Open Letter to Authorities

To: RCC malta, MRCC Rome, Frontex, IOM, UNHCR, Libyan RCC

Almost a year ago, on Sunday, 9 February 2020, Alarm Phone received a distress call from a black rubber boat, with reportedly 91 people on board, that had departed from Garabulli, Libya that night (Thuraya number: +88216xxxxxxxx).

At 04.09h CET Alarm Phone reported the distress case to the Libyan Coast Guard and to the Aita Mari rescue vessel; at 04.24h Alarm Phone forwarded the information to the Maltese and Italian authorities. Soon after, at 05.35h, Alarm Phone had a final phone call to the distressed people on board. At that time, the people were panicking, saying that their engine was not working, that water was entering the boat, and that some had gone overboard. Their position at 05.35h CET was: N33°09.069, E013°49.514. After this call, contact to the boat was lost and could not be re-established.

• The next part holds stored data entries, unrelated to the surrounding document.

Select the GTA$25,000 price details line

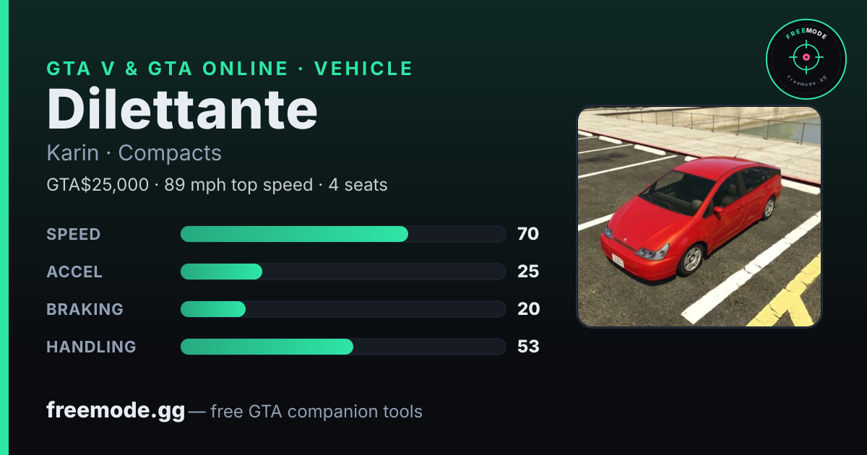point(217,185)
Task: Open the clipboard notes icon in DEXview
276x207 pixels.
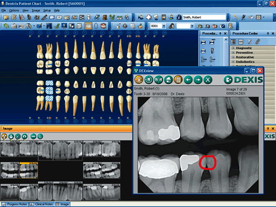Action: pos(178,80)
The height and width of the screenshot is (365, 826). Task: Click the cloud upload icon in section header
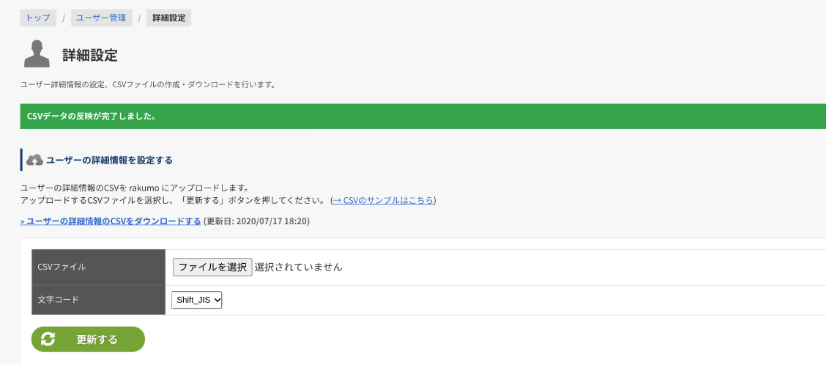tap(34, 160)
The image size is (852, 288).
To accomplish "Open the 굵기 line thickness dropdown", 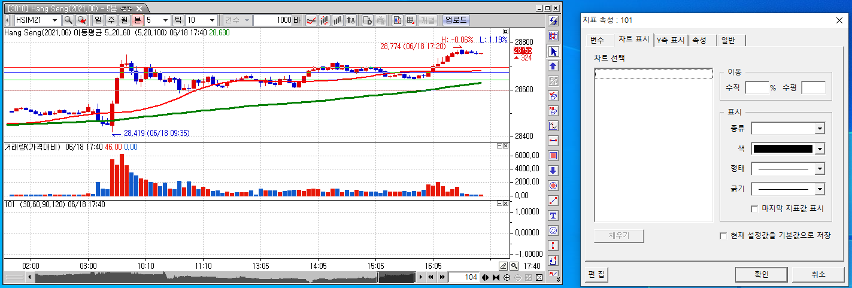I will click(819, 189).
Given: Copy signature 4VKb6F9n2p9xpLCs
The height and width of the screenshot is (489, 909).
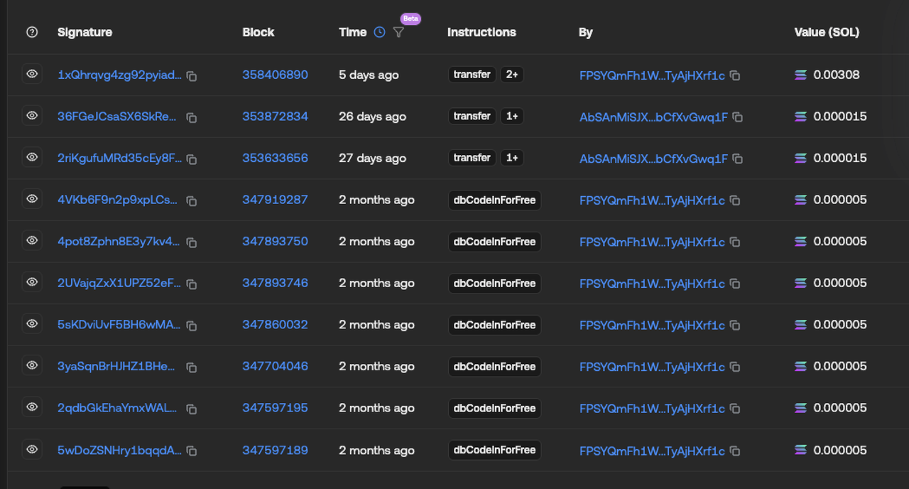Looking at the screenshot, I should (192, 201).
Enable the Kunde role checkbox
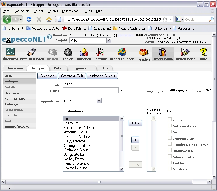The image size is (217, 191). point(170,120)
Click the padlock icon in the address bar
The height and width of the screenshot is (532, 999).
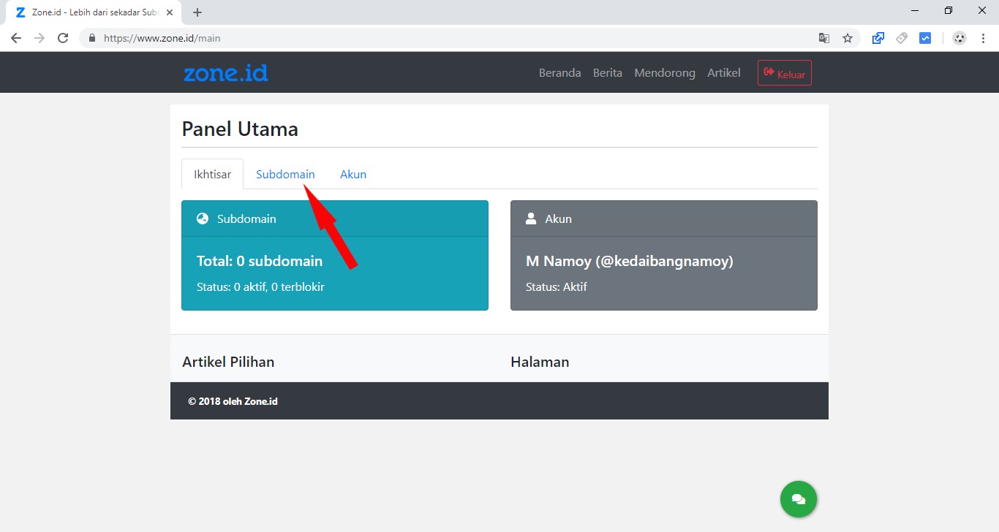click(x=91, y=37)
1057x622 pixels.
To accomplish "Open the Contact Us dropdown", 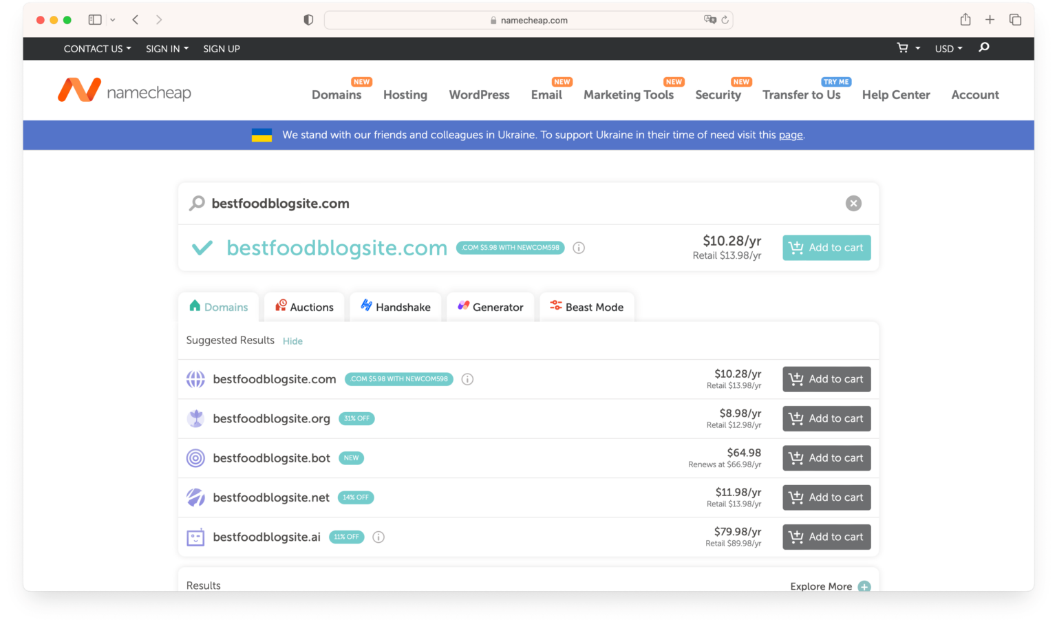I will 97,49.
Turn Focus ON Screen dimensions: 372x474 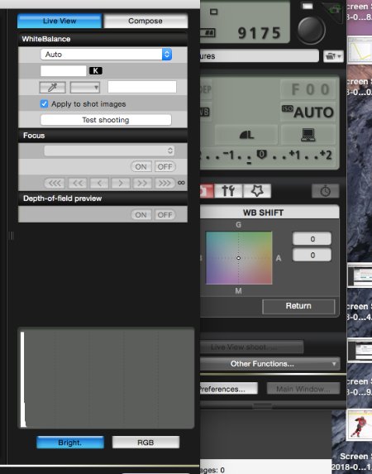click(141, 166)

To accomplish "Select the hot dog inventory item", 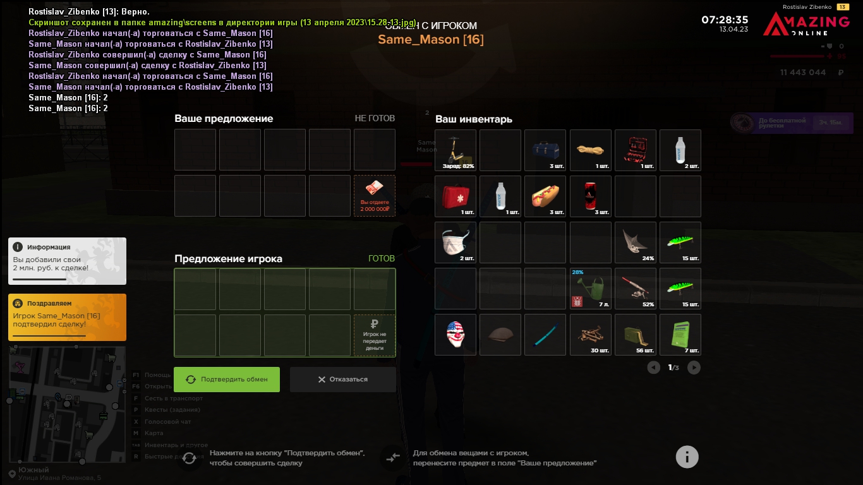I will tap(545, 196).
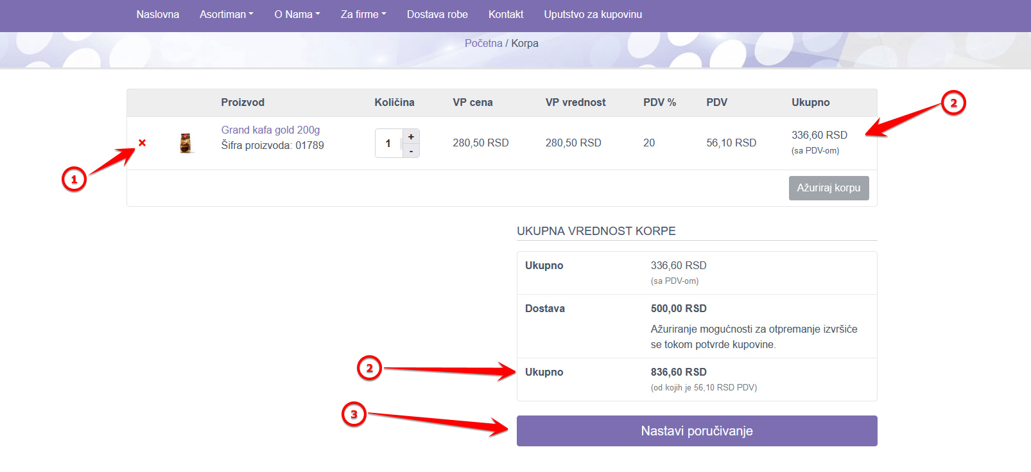Follow the Početna breadcrumb link
The width and height of the screenshot is (1031, 472).
pos(483,43)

Since then, the 91 people have been missing. Alarm Phone have asked all authorities and international organisations to reveal their information on this case in order to clarify what had happened to the distressed, but never received any response. As all the rescue coordination centres were alerted, it was their legal responsibility to respond to distress situations and to make sure that people in distress were searched for and rescued, regardless of the boat location. We fear that, instead, European and Libyan authorities ignored the distress calls and decided to let 91 people die.

European authorities, coastguards and international organisations: you also failed to act in the aftermath of this presumed shipwreck. In case of shipwrecks, it is your responsibility to search for human remains, to identify the bodies, and to initiate proceedings to establish accountability for non-assistance.

Since 9 February 2020, the families and friends of the 91 people who were on board the rubber boat have been reaching out to Alarm Phone almost every week, asking what happened to their loved ones.

The families of the missing have also reached out to the Maltese and Italian authorities, as well as to international organisations, asking for answers, but they have never received a response. It appears that none of the approached authorities have any interest in shedding light on this case, and to ameliorate the distress and pain of the families.

The Missing Migrant Project of the International Organisation for Migration searched for some of the people in Libyan detention centres, but they were nowhere to be found.

Almost a year after Alarm Phone received the distress call and alerted all relevant authorities, there is still no answer as to what happened to this boat and to the people on board.

We are now writing to you once more to request that you release the results of the investigations we assume you have conducted on this case, including all footage and data you have collected. We also ask you to provide clear answers to the families of the missing – they have the right to know what happened to their loved ones. They have at least the right to know if their loved ones are alive or presumed dead. They need to know in order to be able to continue their search or to mourn for the dead even without a burial.